Endometrial biopsy is frequently used to evaluate abnormal uterine bleeding. It is a relatively quick and cost-effective way to sample the endometrium to allow for direct histological evaluation of the endometrium. It is essential to have as endometrial cancer is the fourth most common cancer among women. The American Cancer Society estimates that there will be 61880 new uterine cancer cases and 12,160 related deaths in 2019.[rx] The patient does not need to undergo more invasive procedures as endometrial biopsies have a high sensitivity and specificity for detecting endometrial hyperplasia and endometrial malignancy that is equal to the diagnostic accuracy dilatation and curettage (D&C) procedure.[rx]
Anatomy and Physiology
Uterus corpus: the body of the uterus that is located in a female’s lower abdomen, between the bladder and the rectum.
- Endometrium – the lining of the uterine cavity. It is a layer of glandular epithelium and stroma that changes thickness during the cycle.
- Cervix – the cervix is the most inferior part of the uterus. The cervical canal connects the uterus to the vagina.
- Vagina – a passageway that connects the cervix and the vulva (the external genitalia).
Indications of Endometrial Biopsy
Abnormal uterine bleeding
Evaluation for endometrial neoplasia or precancerous hyperplasia
Surveillance of previously diagnosed endometrial hyperplasia or cancer
Evaluation of uterine response to hormone therapy
Contraindications of Endometrial Biopsy
Acute pelvic inflammatory disease
Acute cervical infection
Acute vaginal infection
Clotting disorder or coagulopathy
Biopsy container with formalin
Sterile and non-sterile gloves
Topical benzocaine gel (20%) or benzocaine spray
Endometrial suction catheter (pipelle) x2
A clinician in the outpatient setting can perform this procedure independently. However, it may be prudent to have an assistant to help in preparation and specimen handling.

Work request 1.
Answer these questions about the endometrial biopsy text, based only on what it says:
(a) How many new uterine cancer cases did the American Cancer Society estimate for 2019?
(b) What does the cervical canal connect?
(c) How many endometrial suction catheters are on the list?
Work request 2. Pick up the endometrial biopsy text where it stops and keep writing it.

Data section.
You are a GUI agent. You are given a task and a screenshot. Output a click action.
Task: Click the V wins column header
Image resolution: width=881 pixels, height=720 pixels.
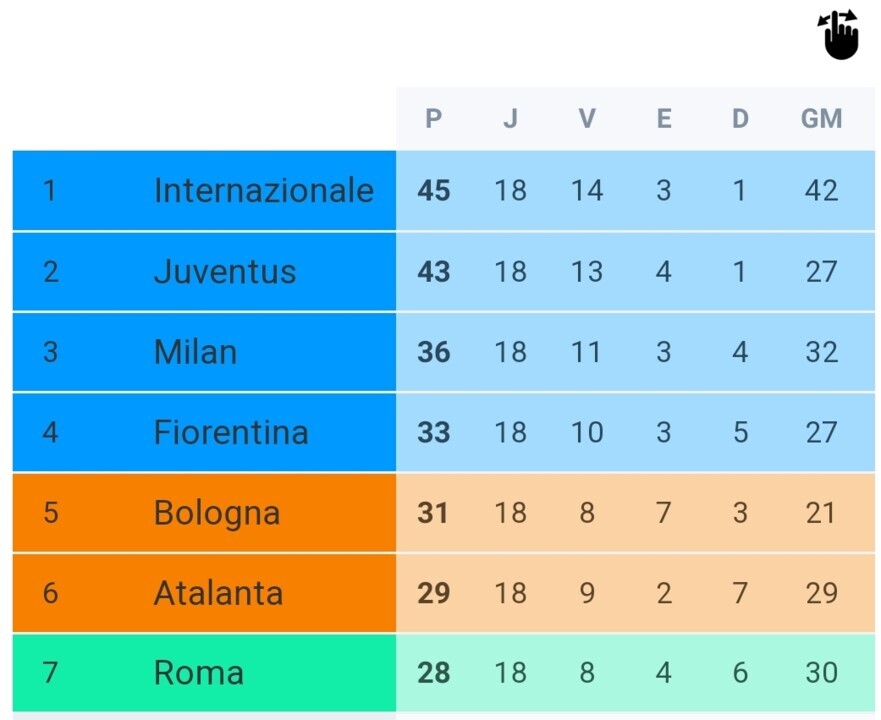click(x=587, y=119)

Written answer 1.
(a) 61880
(b) The uterus to the vagina.
(c) Two.

Written answer 2.
Minimal preparation is required for this procedure. The procedure should be discussed with the patient in detail to include the procedure’s risks and benefits. Informed consent must be obtained before starting the procedure.
Any women of reproductive age or with the potential for pregnancy should have a documented negative pregnancy test prior to the procedure.
The patient can take an NSAID 30 to 60 minutes before the procedure to reduce the pain associated with cramping.
Prophylactic antibiotics are not necessary during endometrial sampling for the prevention of surgical site infection or bacterial endocarditis.[rx]
The first part of the procedure is non-sterile. The patient is first placed in the lithotomy position, and a bimanual examination is done to determine the uterine size and position of the uterus. The speculum can now be inserted to allow for cervical visualization. Of note, if a Pap smear is necessary, this is an ideal time to obtain the appropriate samples before continuing the procedure. Once visualized, the cervix can be anesthetized and cleansed by spraying a 20 percent benzocaine spray for 5 seconds then applying an iodine solution. At this time, it is appropriate to wash hands and don sterile gloves.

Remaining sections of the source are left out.